- [Data excerpts]:
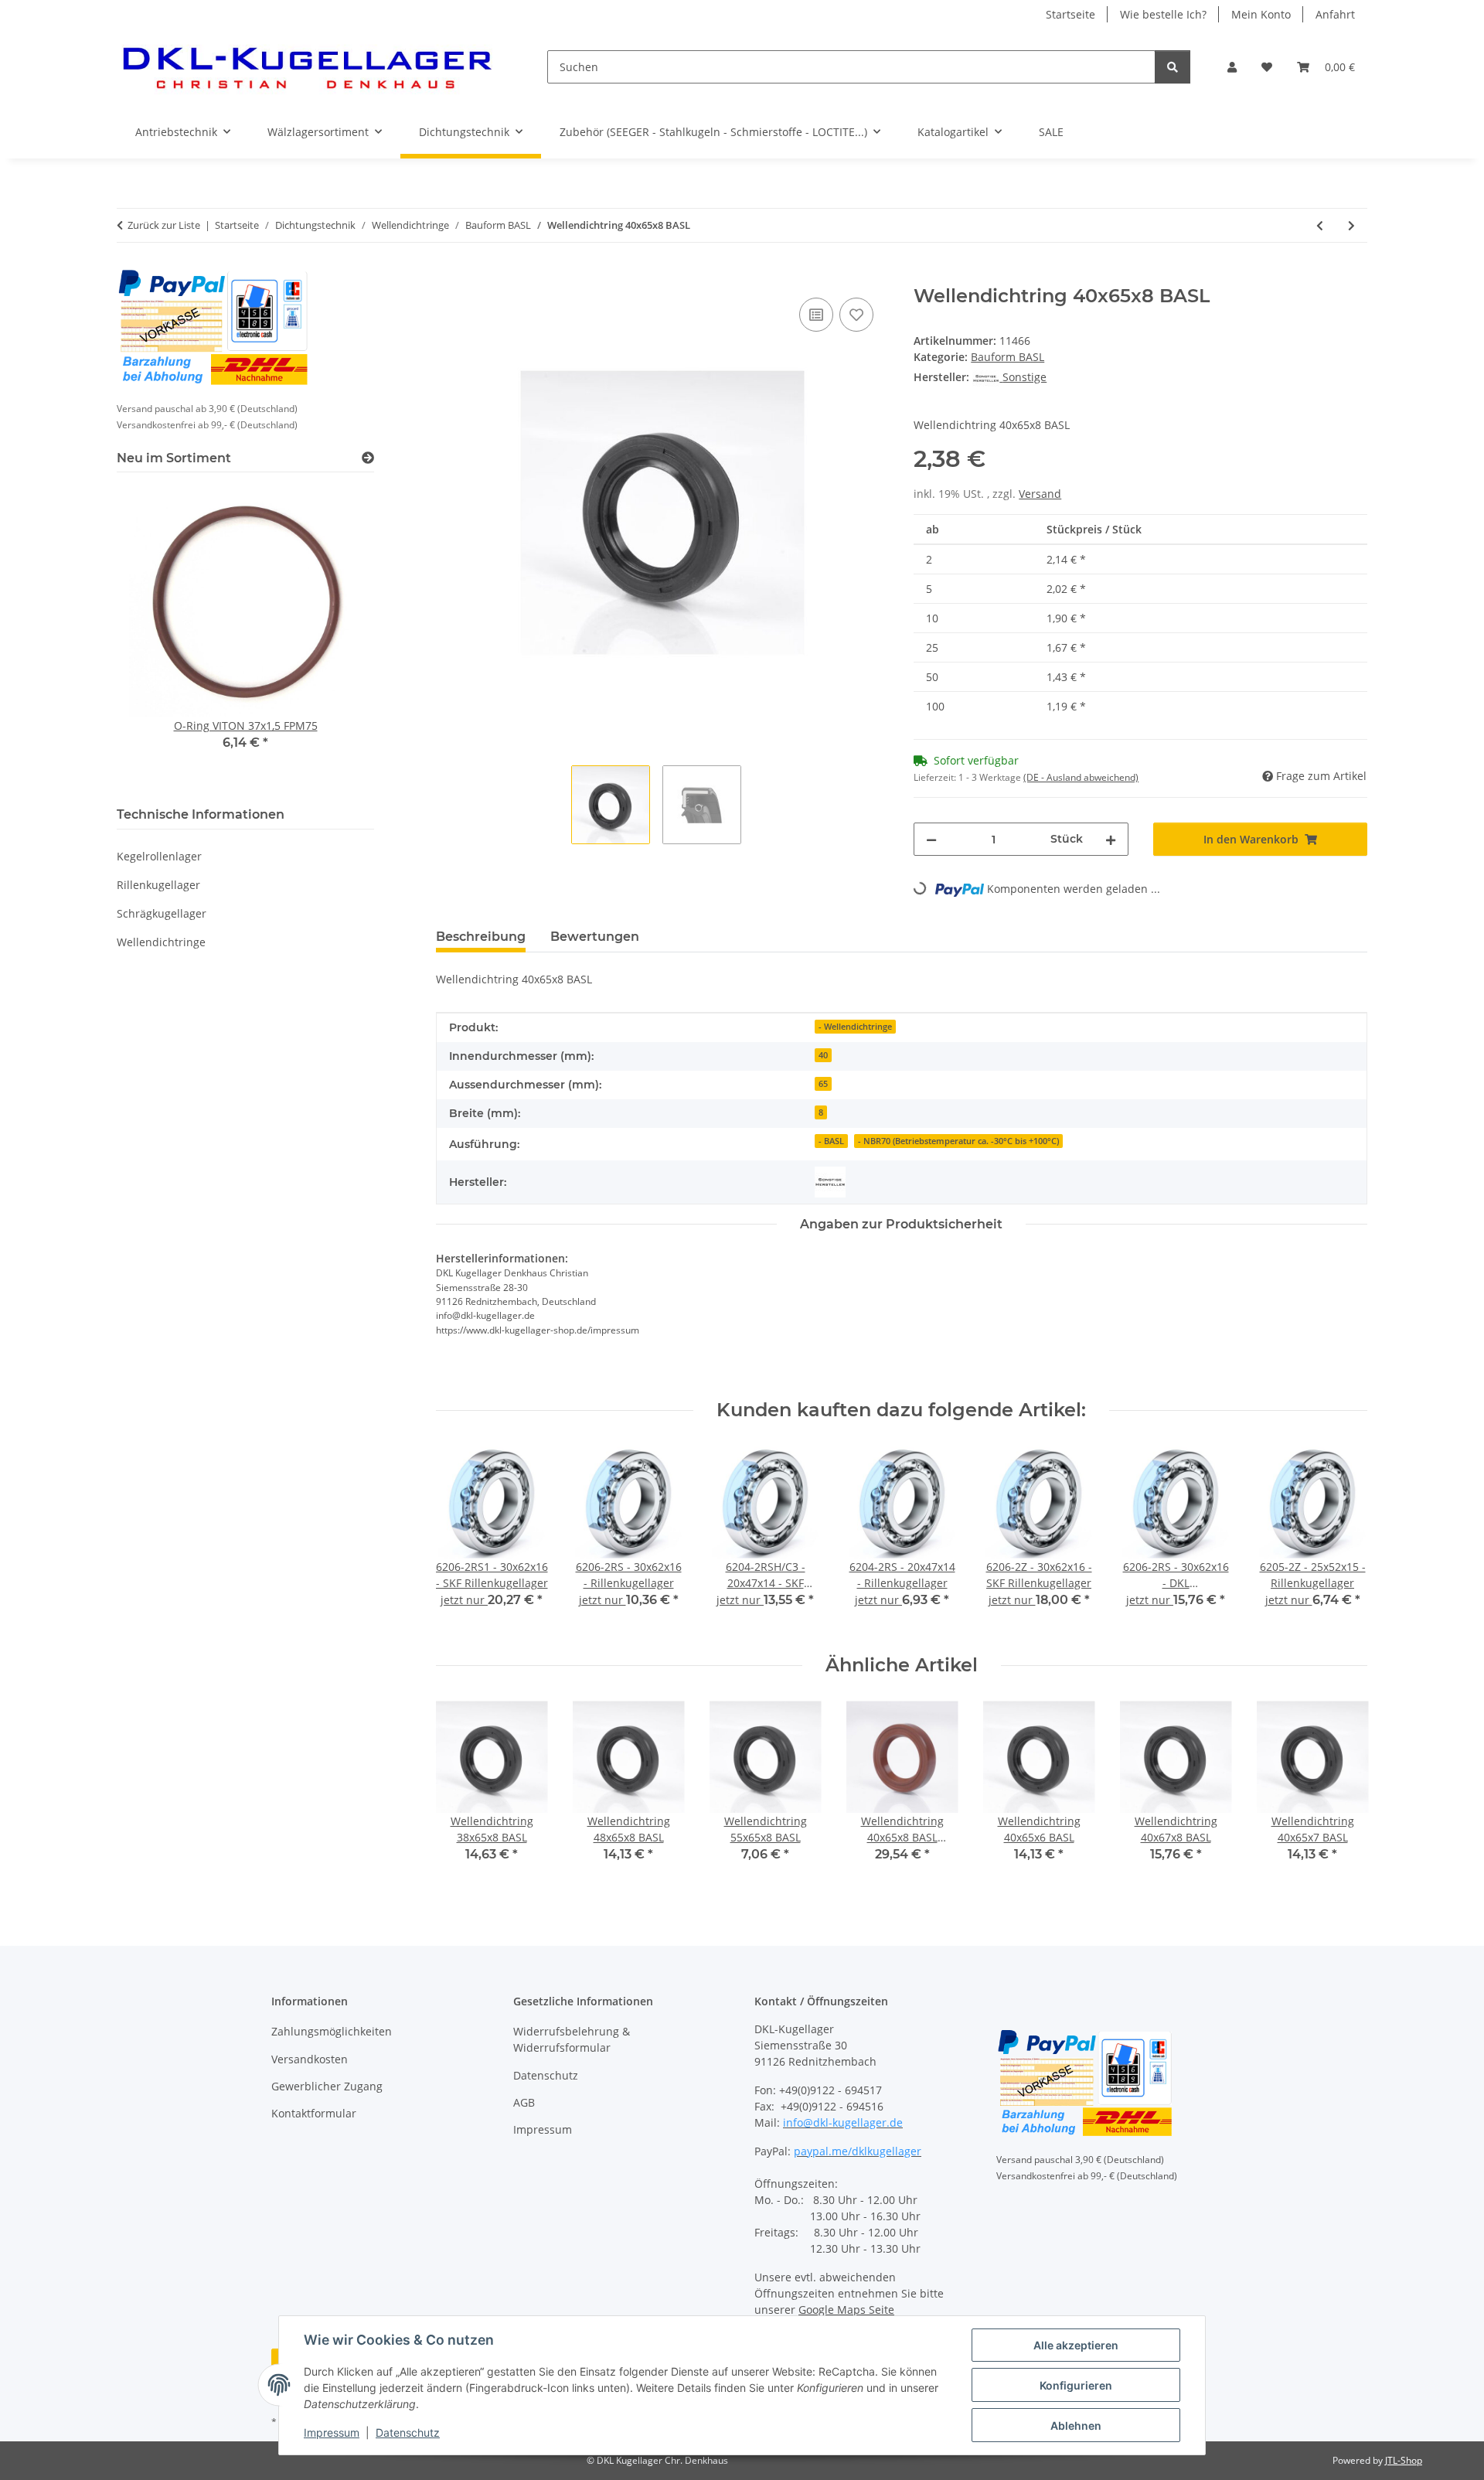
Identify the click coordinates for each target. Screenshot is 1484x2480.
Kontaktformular (313, 2113)
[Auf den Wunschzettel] (856, 315)
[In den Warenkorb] (448, 276)
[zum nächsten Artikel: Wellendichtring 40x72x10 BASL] (1351, 225)
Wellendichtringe (161, 942)
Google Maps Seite (846, 2309)
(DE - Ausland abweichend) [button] (1081, 777)
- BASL (831, 1141)
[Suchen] (1172, 66)
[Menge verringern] (931, 839)
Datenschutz (408, 2432)
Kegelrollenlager (159, 856)
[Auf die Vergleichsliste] (816, 315)
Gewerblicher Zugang (327, 2086)
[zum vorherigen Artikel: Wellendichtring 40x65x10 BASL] (1320, 225)
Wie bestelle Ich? (1163, 14)
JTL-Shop (1403, 2460)
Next (1342, 1538)
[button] (1232, 67)
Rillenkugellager (158, 884)
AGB (524, 2102)
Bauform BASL (1007, 356)
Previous (461, 1538)
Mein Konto (1261, 14)
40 (823, 1055)
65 (823, 1083)
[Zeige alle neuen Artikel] (368, 458)
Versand (1040, 493)
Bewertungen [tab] (594, 936)
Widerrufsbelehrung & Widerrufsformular (571, 2039)
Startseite (1070, 14)
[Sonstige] (830, 1182)
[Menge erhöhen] (1111, 839)
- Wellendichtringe (855, 1026)
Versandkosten (309, 2059)
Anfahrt (1335, 14)
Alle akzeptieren (1075, 2345)
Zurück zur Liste (164, 225)
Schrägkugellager (161, 913)
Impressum (331, 2432)
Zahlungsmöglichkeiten (331, 2031)
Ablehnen (1075, 2425)
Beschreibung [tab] (481, 936)
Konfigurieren (1076, 2385)
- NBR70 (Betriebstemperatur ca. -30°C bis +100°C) (958, 1141)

- [Exercise directions]: Would you return the records exactly as written, minus any image?

- [Written response]:
Identify the click coordinates for each target. Screenshot is 1484x2480.
Kontaktformular (313, 2113)
[Auf den Wunschzettel] (856, 315)
[In den Warenkorb] (448, 276)
[zum nächsten Artikel: Wellendichtring 40x72x10 BASL] (1351, 225)
Wellendichtringe (161, 942)
Google Maps Seite (846, 2309)
(DE - Ausland abweichend) [button] (1081, 777)
- BASL (831, 1141)
[Suchen] (1172, 66)
[Menge verringern] (931, 839)
Datenschutz (408, 2432)
Kegelrollenlager (159, 856)
[Auf die Vergleichsliste] (816, 315)
Gewerblicher Zugang (327, 2086)
[zum vorherigen Artikel: Wellendichtring 40x65x10 BASL] (1320, 225)
Wie bestelle Ich? (1163, 14)
JTL-Shop (1403, 2460)
Next (1342, 1538)
[button] (1232, 67)
Rillenkugellager (158, 884)
AGB (524, 2102)
Bauform BASL (1007, 356)
Previous (461, 1538)
Mein Konto (1261, 14)
40 (823, 1055)
65 (823, 1083)
[Zeige alle neuen Artikel] (368, 458)
Versand (1040, 493)
Bewertungen [tab] (594, 936)
Widerrufsbelehrung & Widerrufsformular (571, 2039)
Startseite (1070, 14)
[Sonstige] (830, 1182)
[Menge erhöhen] (1111, 839)
- Wellendichtringe (855, 1026)
Versandkosten (309, 2059)
Anfahrt (1335, 14)
Alle akzeptieren (1075, 2345)
Zurück zur Liste (164, 225)
Schrägkugellager (161, 913)
Impressum (331, 2432)
Zahlungsmöglichkeiten (331, 2031)
Ablehnen (1075, 2425)
Beschreibung [tab] (481, 936)
Konfigurieren (1076, 2385)
- NBR70 (Betriebstemperatur ca. -30°C bis +100°C) (958, 1141)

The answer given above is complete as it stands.